La justice européenne a tranché : même s’il démissionne, un salarié a le droit de se faire payer ses jours de congé non pris

La Cour de justice de l’Union européenne s’est prononcée sur le cas d’un fonctionnaire italien qui a quitté son poste et dont la demande de compensation pour 79 jours de congé qu’il n’avait pas pris avait été refusée.

Si un salarié quitte une entreprise, même volontairement, il doit percevoir le montant auquel il a droit pour les jours de vacances restants. La Cour de justice de l’Union européenne a jugé contraire au droit communautaire le fait qu’une entreprise refuse une compensation financière pour les jours de congé dont un employé n’a pas pu bénéficier au moment où il met volontairement fin à la relation de travail, rapporte. Une sentence qui crée une jurisprudence.
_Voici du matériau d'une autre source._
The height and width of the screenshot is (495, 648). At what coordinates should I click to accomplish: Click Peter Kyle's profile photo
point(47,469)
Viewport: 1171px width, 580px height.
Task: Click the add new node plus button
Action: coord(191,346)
L’affaire répond à la réclamation d’un fonctionnaire italien qui a démissionné d’un poste à responsabilités dans une mairie pour prendre une retraite anticipée et a demandé une compensation pour 79 jours de congé qu’il n’avait pas pris. Requête qui a été rejetée, conformément au droit du travail italien.

Exception

Dans l’arrêt, le Tribunal communautaire souligne que le seul cas dans lequel ce droit pourrait être perdu est si le travailleur évitait délibérément de prendre des jours de vacances. L’exception s’appliquerait donc dans le cas où l’employeur l’encouragerait à le faire et lui garantirait la jouissance de ses jours de congé tout en l’informant du risque de les perdre à la fin de la relation de travail.

Quoi qu’il en soit, comme le soulignent les juges de la CJUE, l’employeur devra toujours prouver devant le tribunal qu’il a agi avec diligence pour que le travailleur puisse bénéficier des jours de congé annuel payé auxquels il avait droit.